**Entries shown:**

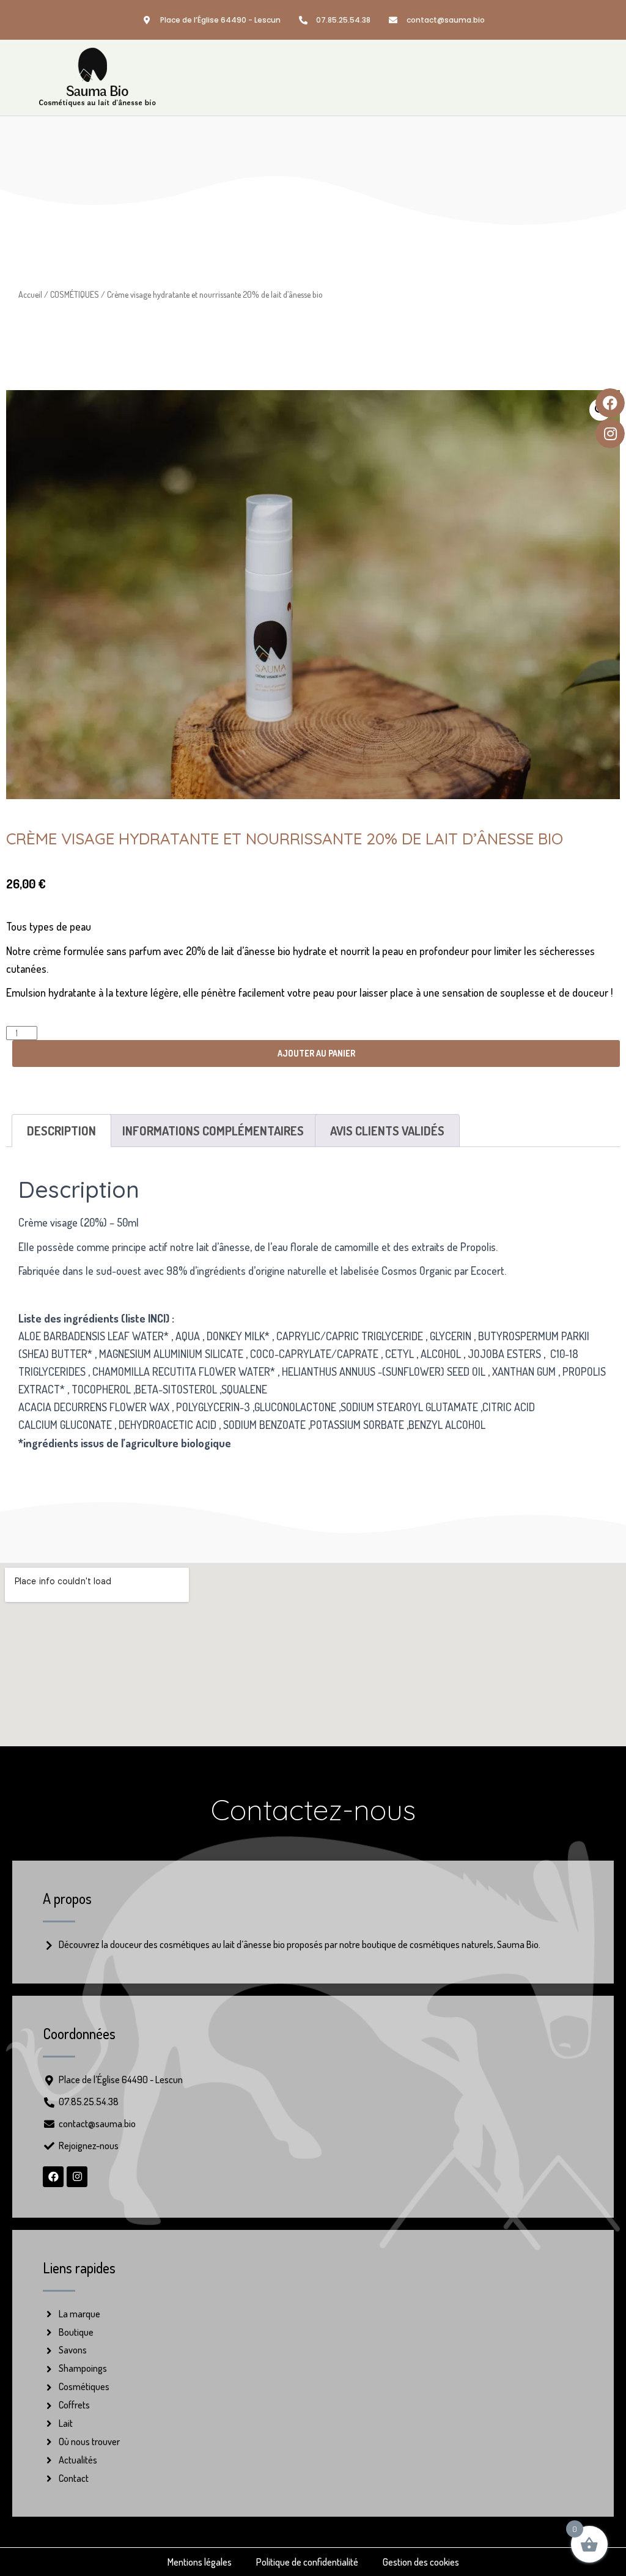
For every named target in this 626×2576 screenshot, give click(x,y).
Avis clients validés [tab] (387, 1131)
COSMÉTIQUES (74, 294)
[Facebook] (53, 2176)
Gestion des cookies (421, 2562)
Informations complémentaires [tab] (213, 1131)
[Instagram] (77, 2176)
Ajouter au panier (316, 1053)
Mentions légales (200, 2562)
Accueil (30, 294)
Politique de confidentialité (307, 2562)
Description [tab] (61, 1131)
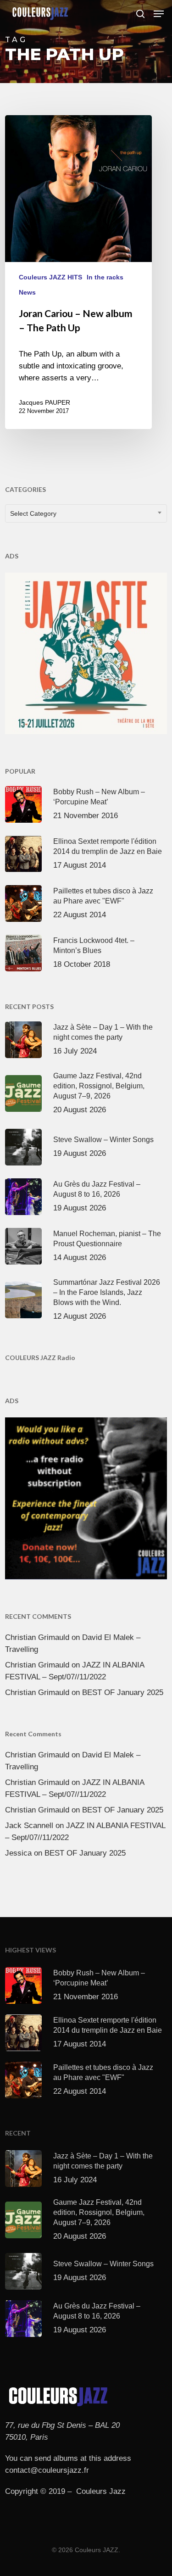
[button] (159, 13)
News (27, 292)
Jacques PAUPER (44, 402)
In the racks (105, 277)
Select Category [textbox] (33, 513)
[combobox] (86, 513)
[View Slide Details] (86, 654)
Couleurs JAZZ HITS (50, 277)
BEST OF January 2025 (122, 1692)
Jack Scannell (29, 1825)
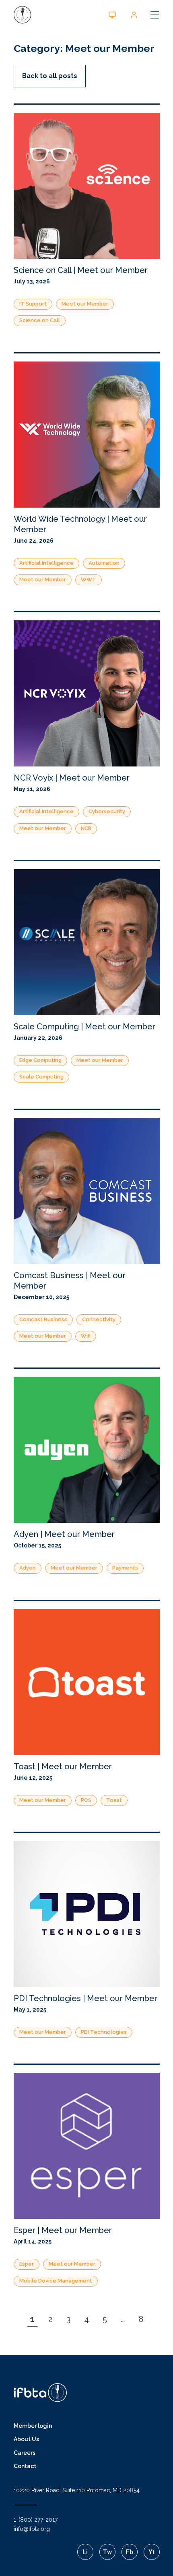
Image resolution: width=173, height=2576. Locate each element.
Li (85, 2552)
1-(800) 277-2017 (36, 2519)
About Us (26, 2439)
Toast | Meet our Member (63, 1766)
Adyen (27, 1568)
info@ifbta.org (32, 2529)
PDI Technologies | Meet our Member (85, 1998)
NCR (86, 828)
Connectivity (98, 1319)
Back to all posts (49, 76)
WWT (88, 579)
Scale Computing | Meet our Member (84, 1026)
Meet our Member (85, 304)
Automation (104, 563)
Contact (25, 2466)
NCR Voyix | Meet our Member (72, 778)
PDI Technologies (104, 2032)
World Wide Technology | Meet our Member (80, 524)
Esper (26, 2264)
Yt (151, 2552)
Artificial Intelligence (46, 563)
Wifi (86, 1336)
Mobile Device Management (55, 2281)
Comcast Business (43, 1319)
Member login (33, 2426)
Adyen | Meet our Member (64, 1534)
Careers (24, 2453)
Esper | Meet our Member (63, 2230)
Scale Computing (41, 1077)
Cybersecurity (107, 811)
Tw (107, 2552)
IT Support (33, 304)
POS (86, 1800)
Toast (114, 1800)
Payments (125, 1568)
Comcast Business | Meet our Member (70, 1280)
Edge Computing (40, 1060)
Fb (129, 2552)
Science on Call (39, 320)
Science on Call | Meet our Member (81, 270)
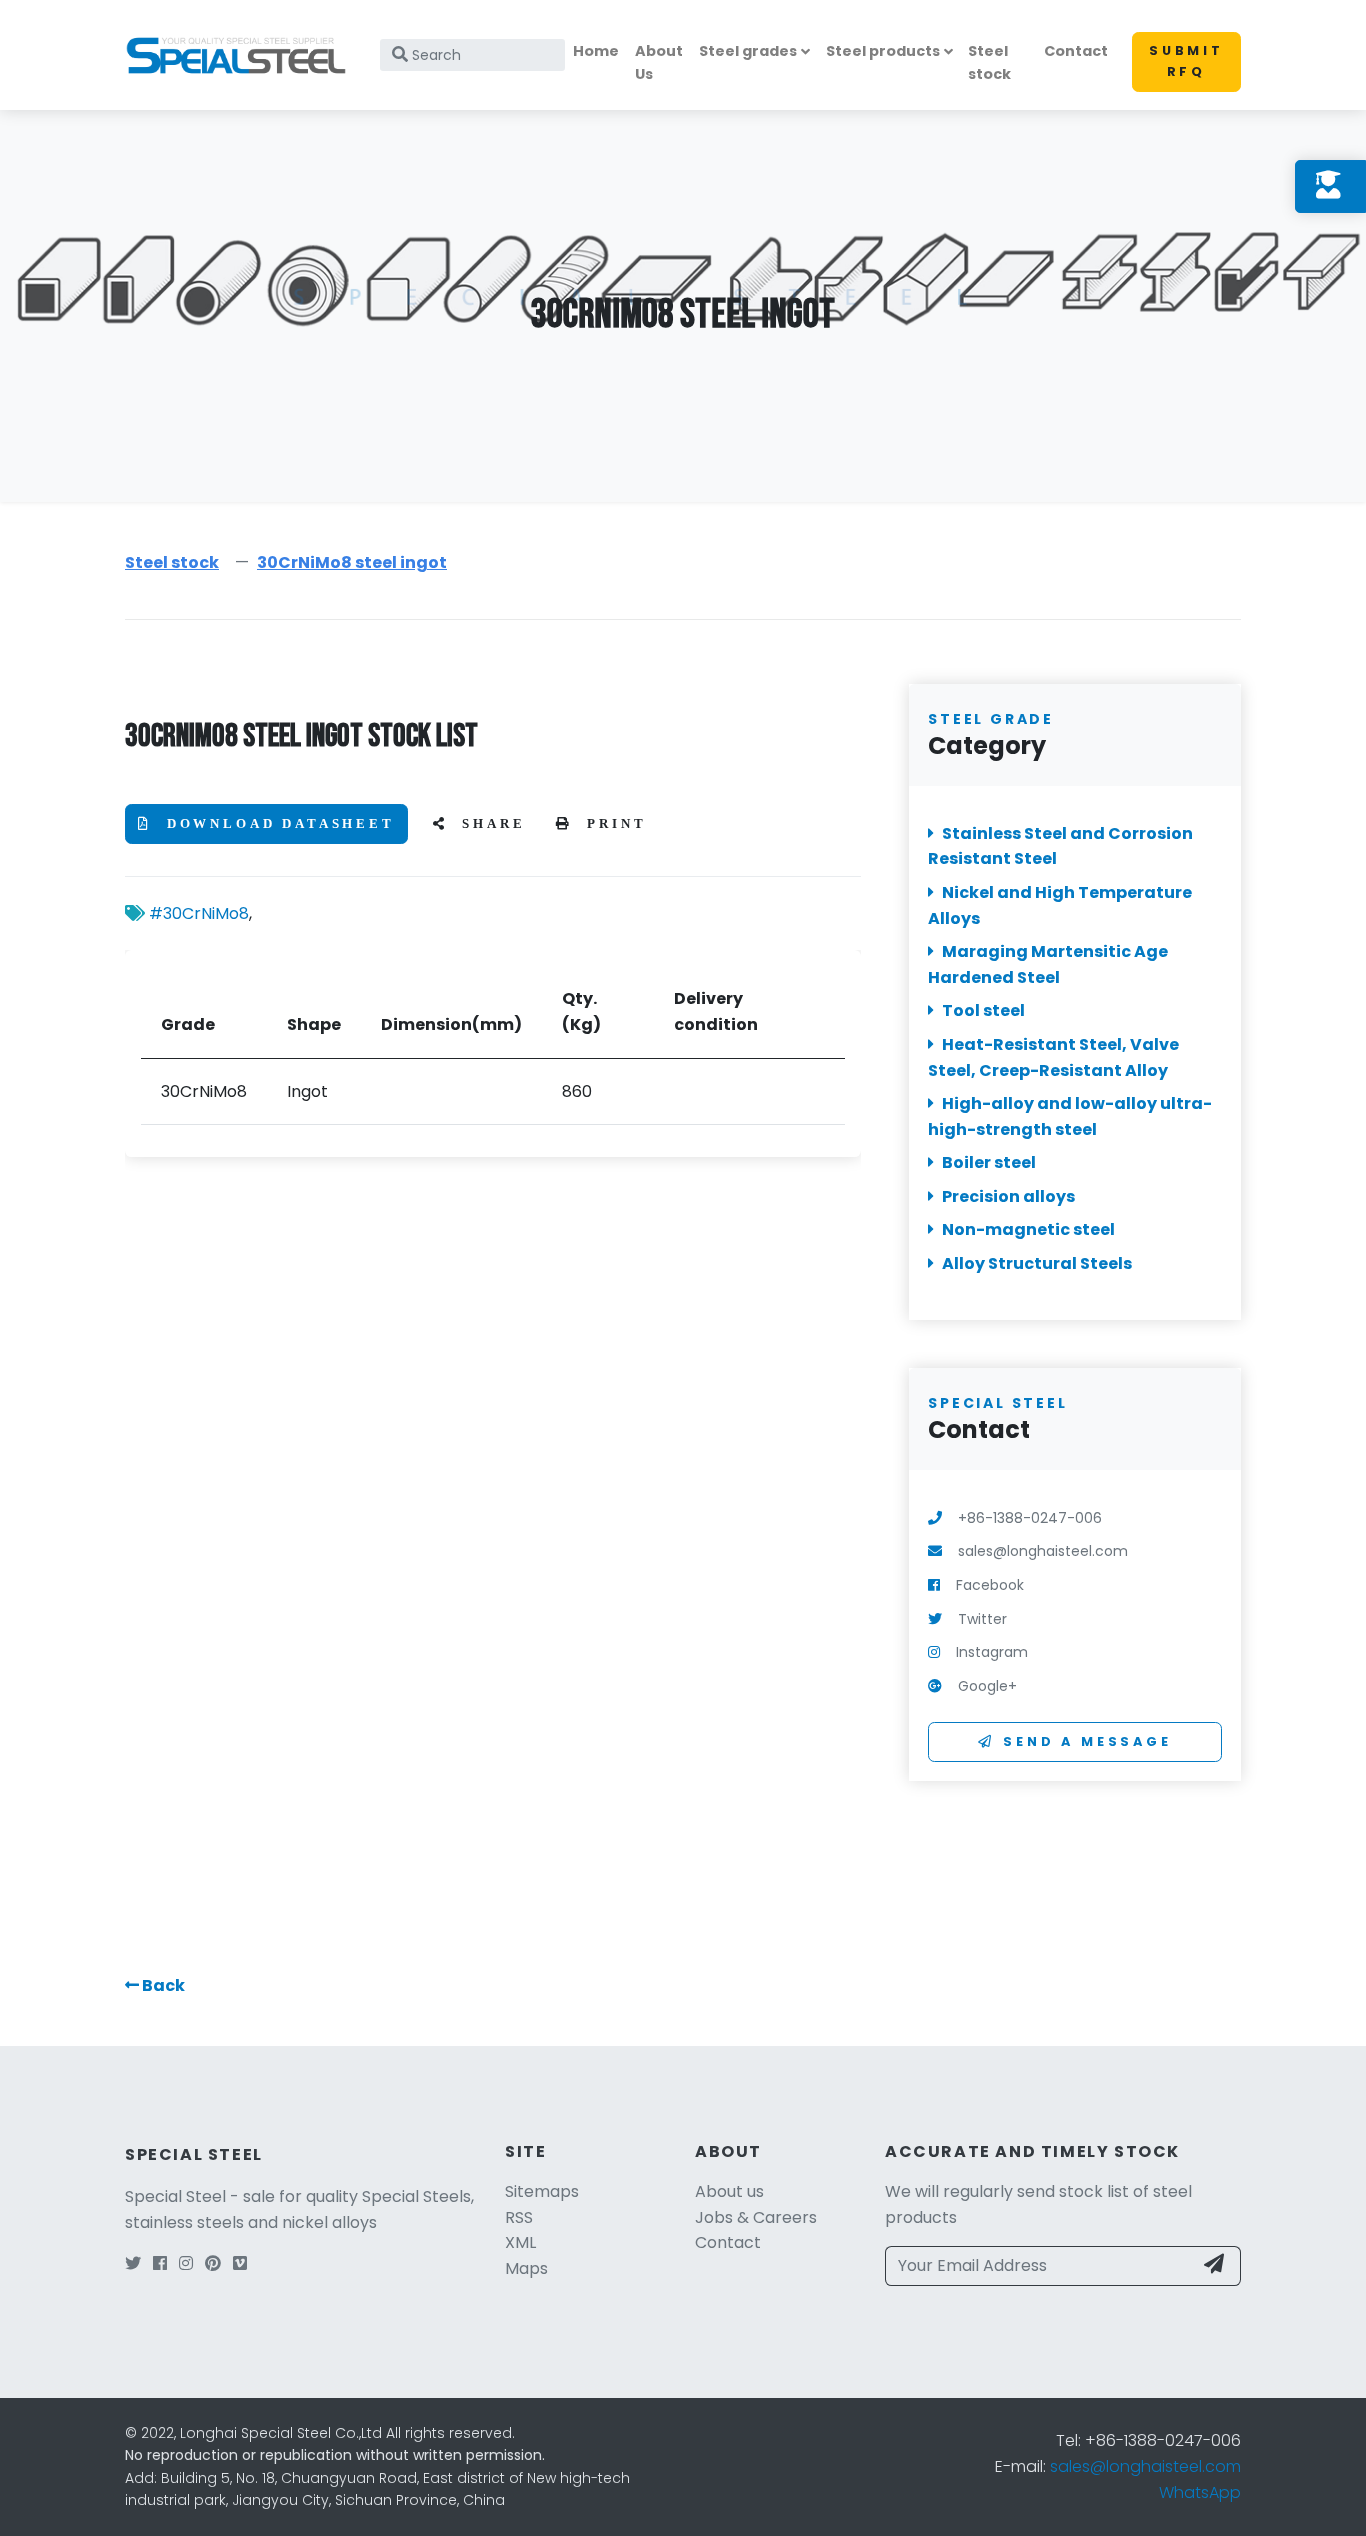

**Aim of the task:**
Scan the listing above for the word "Meet" and copy every line that holds it.

**Answer to this task:**
Toast | Meet our Member (63, 1766)
PDI Technologies | Meet our Member (85, 1998)
Scale Computing | Meet our Member (84, 1026)
Meet our Member (85, 304)
NCR Voyix | Meet our Member (72, 778)
World Wide Technology | Meet our Member (80, 524)
Adyen | Meet our Member (64, 1534)
Esper | Meet our Member (63, 2230)
Comcast Business | Meet our Member (70, 1280)
Science on Call | Meet our Member (81, 270)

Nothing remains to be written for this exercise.